The phrase was popularized in the Western world by François Viète in the 16th century. At the beginning of the 19th century, modern algebraic notation made it possible to write the law of cosine in its current symbolic form. If a = b, that is, if the triangle is isosceles and the two sides at the angle are γ equal, the law of cosine simplifies considerably. Because a2 + b2 = 2a2 = 2ab, the law of cosine This proof requires a slight modification if b < a cos(γ). In this case, the right triangle to which Pytaggoras` theorem is applied moves outside the triangle ABC. This has no effect on the calculation except by replacing the set b − a cos(γ) with a cos(γ) − b. Since this quantity is only included in the calculation by its square, the rest of the proof is not affected. However, this problem only occurs when β is blunt and can be avoided by reflecting the triangle around the γ bisector. If we remember the Pythagorean identity, we get the law of cosine: the law of cosine refers to the relationship between the lengths of the sides of a triangle with respect to the cosine of its angle.
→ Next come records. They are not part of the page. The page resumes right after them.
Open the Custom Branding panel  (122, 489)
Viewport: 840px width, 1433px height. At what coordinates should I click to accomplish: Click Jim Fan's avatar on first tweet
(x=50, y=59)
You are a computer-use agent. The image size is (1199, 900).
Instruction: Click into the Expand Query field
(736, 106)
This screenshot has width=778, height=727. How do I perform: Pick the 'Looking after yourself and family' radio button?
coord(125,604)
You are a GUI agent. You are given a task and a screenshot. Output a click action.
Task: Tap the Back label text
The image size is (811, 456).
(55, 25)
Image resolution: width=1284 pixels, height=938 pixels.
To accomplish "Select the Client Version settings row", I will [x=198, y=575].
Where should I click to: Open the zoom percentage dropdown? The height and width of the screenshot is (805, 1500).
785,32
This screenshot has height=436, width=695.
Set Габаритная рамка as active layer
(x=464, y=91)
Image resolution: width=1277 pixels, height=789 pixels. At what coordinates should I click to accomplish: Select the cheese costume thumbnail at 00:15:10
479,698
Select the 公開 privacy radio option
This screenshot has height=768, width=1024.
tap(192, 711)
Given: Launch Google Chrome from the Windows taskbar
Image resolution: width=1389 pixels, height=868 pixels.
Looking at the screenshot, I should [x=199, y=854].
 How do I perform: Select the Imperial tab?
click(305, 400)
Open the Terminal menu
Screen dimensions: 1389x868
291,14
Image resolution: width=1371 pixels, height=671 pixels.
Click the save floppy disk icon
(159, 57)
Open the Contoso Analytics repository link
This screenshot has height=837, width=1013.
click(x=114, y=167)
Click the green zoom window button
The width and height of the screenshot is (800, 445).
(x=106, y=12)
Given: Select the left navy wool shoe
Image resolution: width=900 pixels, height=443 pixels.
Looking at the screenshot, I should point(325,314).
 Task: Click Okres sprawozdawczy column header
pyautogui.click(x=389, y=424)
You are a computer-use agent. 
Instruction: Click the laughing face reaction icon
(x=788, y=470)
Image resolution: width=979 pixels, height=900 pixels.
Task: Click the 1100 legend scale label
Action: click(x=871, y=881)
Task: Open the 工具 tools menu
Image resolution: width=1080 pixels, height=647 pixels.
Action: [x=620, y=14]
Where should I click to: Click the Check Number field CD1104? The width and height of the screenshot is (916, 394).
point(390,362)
It is also known as the cosine rule. If ABC is a triangle, then according to the statement of the law of cosine: With more trigonometry, the law of cosine can be derived using the Pythagorean theorem only once.

In fact, using the right triangle on the left side of Fig. 6 It can be shown that: c 2 = ( b − a cos γ ) 2 + ( a sin γ ) 2 = b 2 − 2 a b cos γ + a 2 cos 2 γ + a 2 sin 2 γ = b 2 + a 2 − 2 a b cos γ , , {displaystyle {begin{aligned}quad c^{2}&=(b-acos gamma )^{2}+(asin gamma )^{2}&=b^{2}-2abcos gamma +a^{2}cos ^{2}gamma +a^{2}sin ^{2}gamma &= b^{2}+a^{2}-2abcos gamma ,end{aligned}}} This is the thesis of Euclid 12 of Book 2 of the Elements. [5] To convert it to the modern form of the law of cosine, note that the law of cosine is useful for calculating the third side of a triangle when two sides and their closed angle are known, and for calculating the angles of a triangle when all three sides are known. The theorem is used in triangulation to solve a triangle or circle, i.e. (see Figure 3): It is important to solve more problems based on the formula of the law of cosine by changing the values of pages a, b & c and the overlap law of the cosine calculator given above. In trigonometry, the law of cosine (also known as the cosine formula, cosine rule, or al-Kashi`s theorem[1]) relates the lengths of the sides of a triangle to the cosine of one of its angles. Using notation as shown in Figure 1, the law of cosine states that we have just seen how to find an angle if we know three sides. It took a few steps, so it`s easier to use the «direct» formula (which is just a rearrangement of the formula c2=a2+b2−2ab cos(C)). It can be in one of the following forms: This formula can be converted into a law of cosine by stating that CH = (CB) cos(π − γ) = −(CB) cos γ.

Thesis 13 contains a completely analogous statement for pointed triangles. If the angle is γ small and the adjacent sides, a and b, are of similar length, the right side of the standard form of the law of cosine is subject to catastrophic suspension in numerical approximations. In situations where this is an important concern, a mathematically equivalent version of the law of cosine, similar to Haversinformel, may prove useful: Euclid`s elements paved the way for the discovery of the law of cosine. In the 15th century, Jamshīd al-Kāshī, a Persian mathematician and astronomer, provided the first explicit statement of the law of cosine in a form suitable for triangulation. He provided accurate trigonometric tables and expressed the theorem in a form suitable for modern use. Since the 1990s, the cosine law in France has always been called the Al-Kashi Theorem. [1] [3] [4] Although the concept of cosine was not yet developed in its time, Euclid`s elements of the 3rd century BC contain an early geometric theorem that almost corresponds to the law of cosine. The cases of blunt triangles and pointed triangles (corresponding to the two cases of negative or positive cosine) are treated separately in theses 12 and 13 of Book 2. Since trigonometric functions and algebra (especially negative numbers) were missing in Euclid`s time, the statement has a more geometric aftertaste: versions similar to the law of cosine for the Euclidean plane also apply on a unit sphere and in a hyperbolic plane. In spherical geometry, a triangle is defined by three points u, v and w on the unit sphere and the arcs of great circles connecting these points. If these large circles form angles A, B and C with opposite sides a, b, c, then the spherical law of cosine states that the following two relations are valid: The law of cosine is a tool for solving triangles.

That said, with some information about the triangle, we can find more. In this case, the tool is useful if you know two sides and their angle included. From there, you can use the law of cosine to find the third side. It works on any triangle, not just right-angled triangles. In hyperbolic geometry, a pair of equations is collectively called the law of hyperbolic cosine. The first is an advantage of this proof is that it does not require the consideration of different cases if the triangle is acute, straight or blunt.